第13章 傷と罰
宗side
「吸血鬼かよ。」
「あら……今更?」
上目遣いで宗を誘う梔子。
この女は何度やっても足りないのか。
心のなかで悪態をつきながら、梔子の黒髪を掬い落とす。そして獲物を捉える虎のように瞳を細くし、ぐいっ、と彼女の髪を引っ張った。
「痛ッ……!」
微かな悲鳴が彼女からこぼれるが、宗は凍てつくような冷気を放ちながら彼女の耳元に唇を寄せた。梔子はその次に期待したのか、恐れたのか、びくりと肩を揺らす。
もっとも、彼女は前者の思いの方が強かったが。
しかし彼女の予想に反し、宗の唇から有無を言わせない圧力のある言葉が紡がれていった。

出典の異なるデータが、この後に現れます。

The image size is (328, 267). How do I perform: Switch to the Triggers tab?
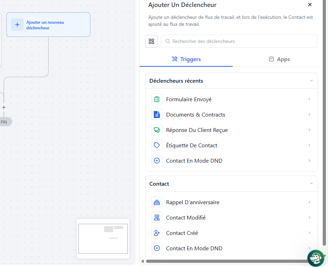tap(186, 59)
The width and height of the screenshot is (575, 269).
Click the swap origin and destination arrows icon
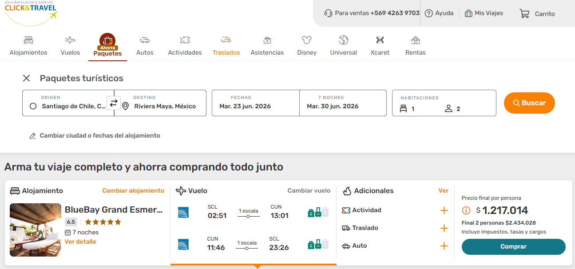point(114,103)
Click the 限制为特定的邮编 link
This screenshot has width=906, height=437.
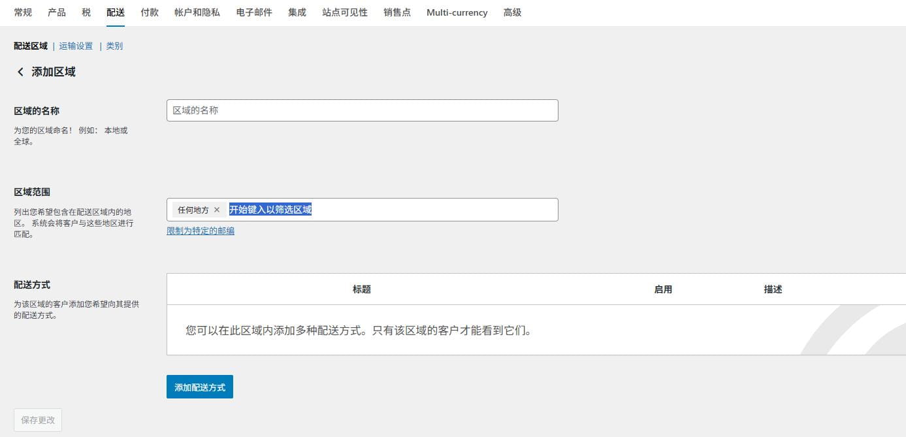[x=201, y=231]
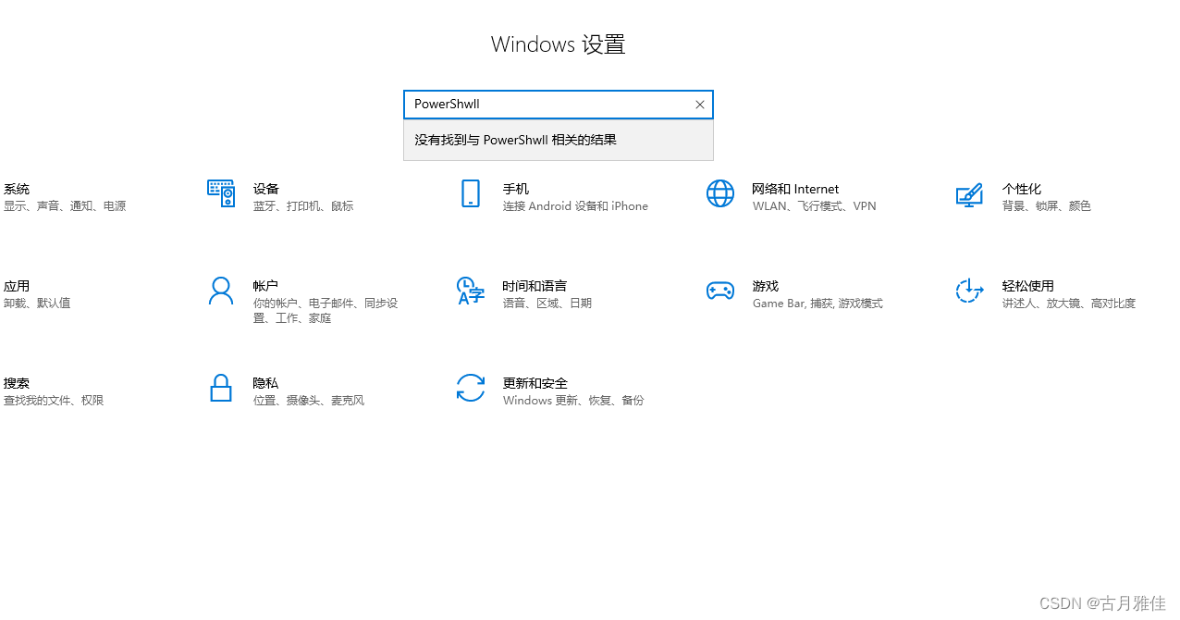Open the 时间和语言 icon
The image size is (1180, 620).
click(471, 291)
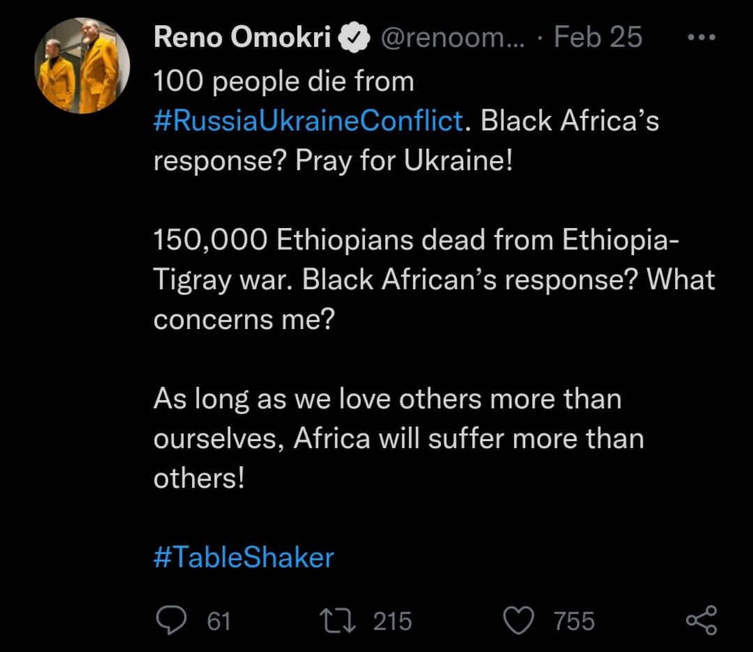
Task: Open the share icon options
Action: coord(701,621)
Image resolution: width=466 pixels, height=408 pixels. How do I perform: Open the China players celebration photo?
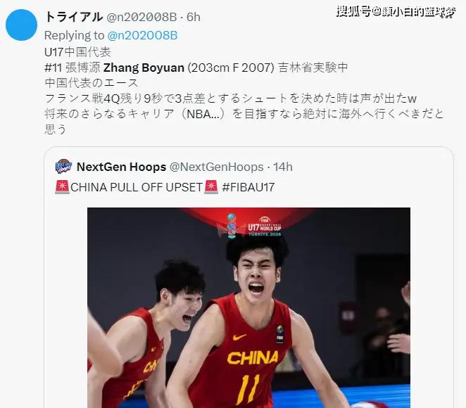click(248, 307)
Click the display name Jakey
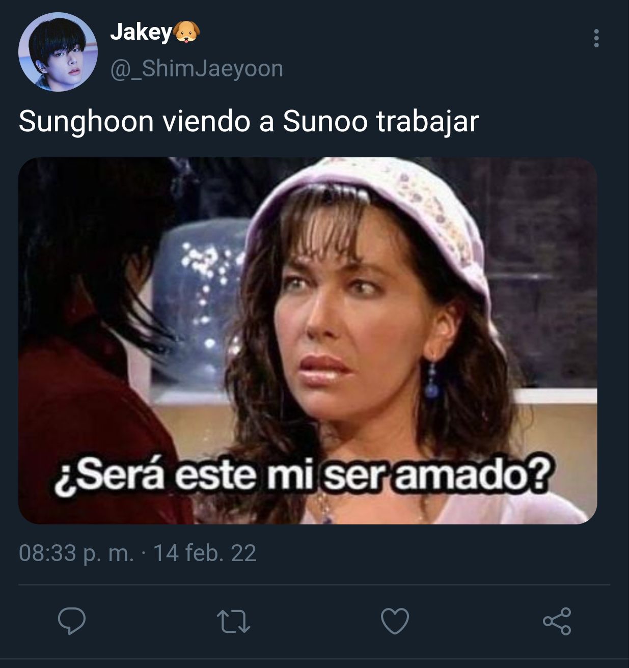629x668 pixels. (141, 33)
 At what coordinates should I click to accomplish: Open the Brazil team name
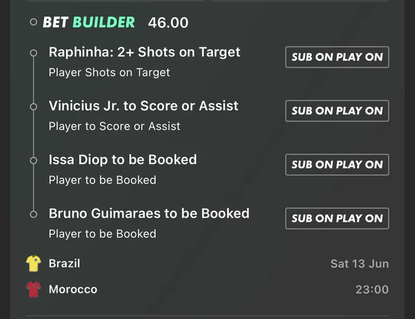pos(64,263)
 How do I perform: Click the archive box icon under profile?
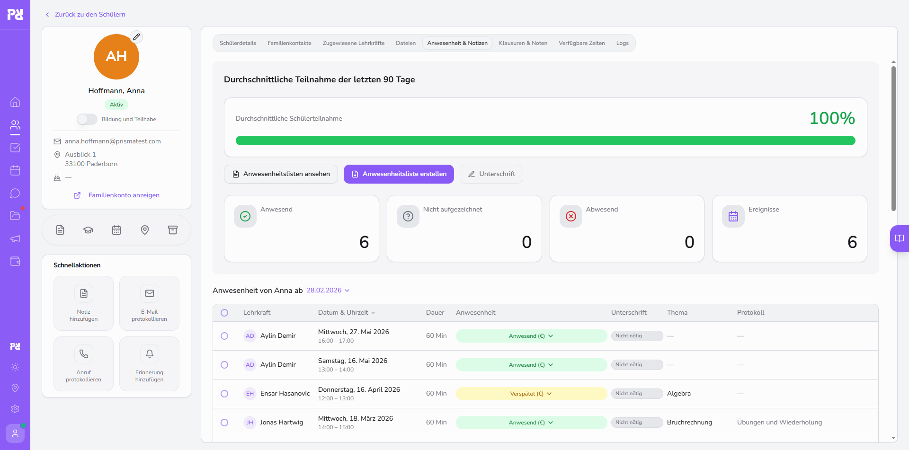point(173,230)
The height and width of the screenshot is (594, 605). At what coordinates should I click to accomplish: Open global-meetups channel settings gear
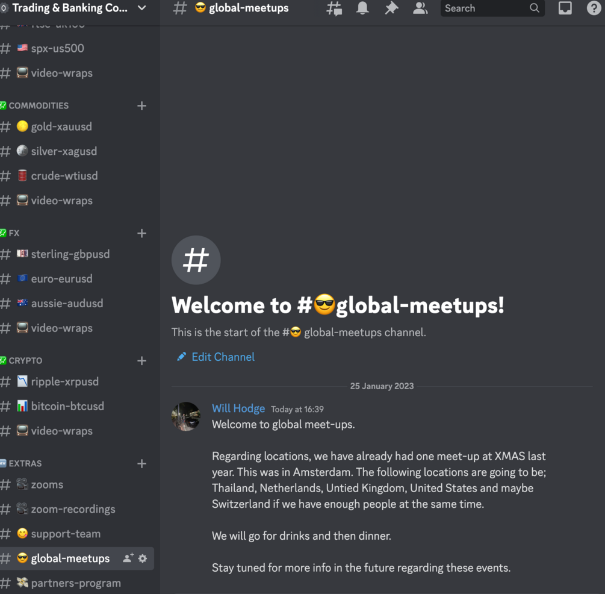coord(143,558)
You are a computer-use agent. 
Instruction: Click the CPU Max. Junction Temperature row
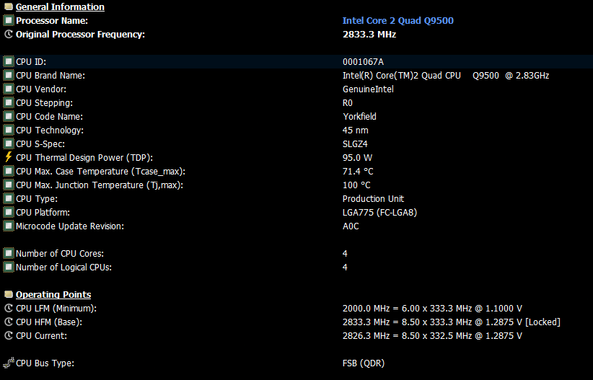tap(297, 185)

「お前が持っている情報を全て教えろ。……いや、お前が喋ってしまった情報だ。」
梔子の背筋に冷ややかなものが流れ、怯えるような視線が宗の下蔑む視線と重なる。
宗はそんな彼女の反応を面白がるように太ももに手を這わせ、徐々に欲情する彼女を眺めた。
「……イジワル。」
少しして、梔子が涙目で言葉を紡いだ。
拗ねるように彼女は肩をすくめると、パシッと乾いた音をたてながら宗の手を払いのける。

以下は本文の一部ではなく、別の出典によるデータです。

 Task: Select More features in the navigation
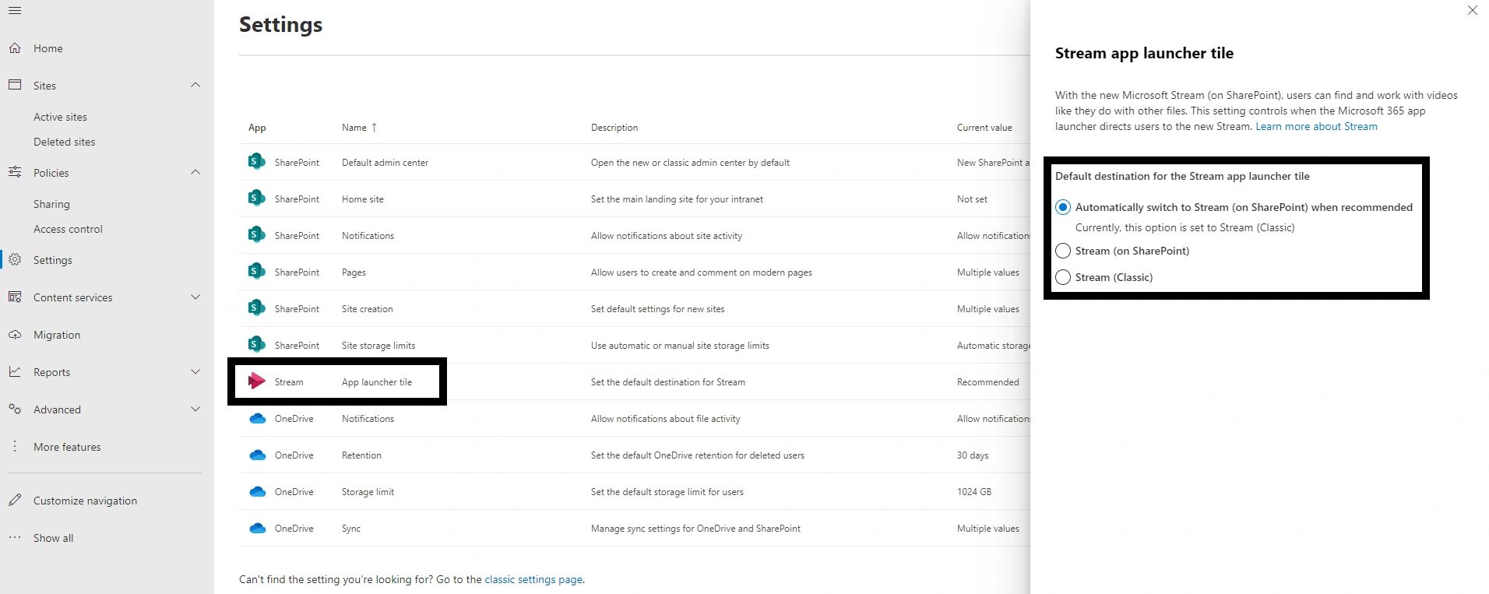click(67, 446)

ほくそ微笑む宗をひとにらみしたあと、梔子は服を整えタバコをとりだし、火をつけた。
ふぅ、と紅が塗られた唇から白い息が吐き出され、煙がふわりと空気を色づける。
「銀時というオトコ、貴方と似ている臭いがしたのよ。」
「だから抱かれてみたかった、と?」
「言ったはずよ、ワタシは"美桜"と似た人に抱かれていたいの、ずっとね。そして彼に抱いて貰うには貴方の事を焦らしながら漏らす必要があった、それだけじゃない。」
それだけじゃねぇよ。
そう言いたいのをぐっと宗はこらえ、質問を重ねる。
「どこまでしゃべったんだ。」
「貴方のことより相棒ちゃんの質問が多かったかしら。」
紅い艶やかな唇が暗闇に慣れた瞳に妖しく浮かび上がる。
「ふふふ、あの人はだいぶサディストね。焦らすのが得意だった……。だから途中で記憶が飛びかけて……。」
「おい。」
「……嘘よぅ、覚えてるわ。ちょっとくらい妬いてくれたっていいじゃない。」
「誰にでも股開くクセによくいうぜ。」
「それがお仕事だもの。でもホントに好きなのは宗だけよ。」
「嘘をつけ、テメェが好きなのは"ミオウ"……、いや、もういい。」
続けろ、そういう風に手を振り続きを促す。